The Curmudgeon-Online

Author Biography.


Al Capone (1899 - 1947)

Gangster. Born in January 17, 1899, in Brooklyn, New York. The fourth of nine children born to Italian immigrants, Capone dropped out of school at the age of 12. As a teenager he joined the James Street Gang, which was operated by the notorious New York mobster Johnny Torrio. As a scrappy youth, he was involed in a brawl that left him with a scar on the left side of his face, eventually giving rise to the nickname "Scarface". In 1919, Capone moved to Chicago, where Torrio had relocated his business.

Capone quickly rose through the ranks, eventually becoming the leader of Chicago's bootlegging, gambling, and prostitution rackets. During the Prohibition Era his involvement in gang and liquor wars left hundreds of people dead in Chicago and its suburbs. The most notorious of Capone's commissioned murders occurred on February 14, 1929 (commonly known as the St. Valentine's Day Massacre), in which members of a rival gang were brutally killed by a fusillade of bullets.
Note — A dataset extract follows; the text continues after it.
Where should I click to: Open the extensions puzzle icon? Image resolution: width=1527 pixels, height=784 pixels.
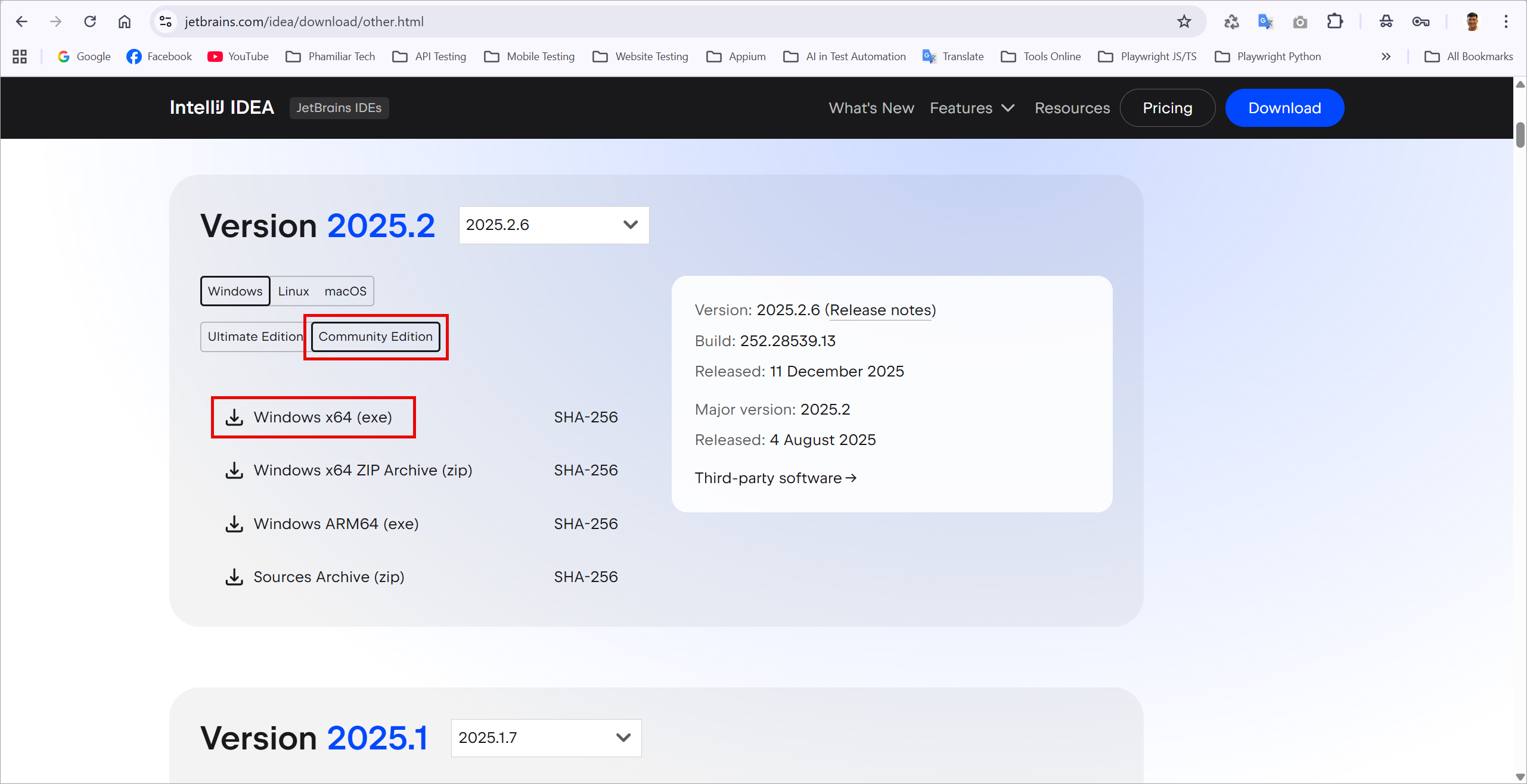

Increasingly implicated in the corruption of political, law enforcement, and labor officials, Capone was convicted of income-tax evasion in 1931 and sentenced to serve 11 years in prison. Infected with syphilis compounded by a deteriorating mental condition, Capone was released to a Baltimore hospital in 1939. On January 25, 1947, after living reclusively in Florida, Capone died.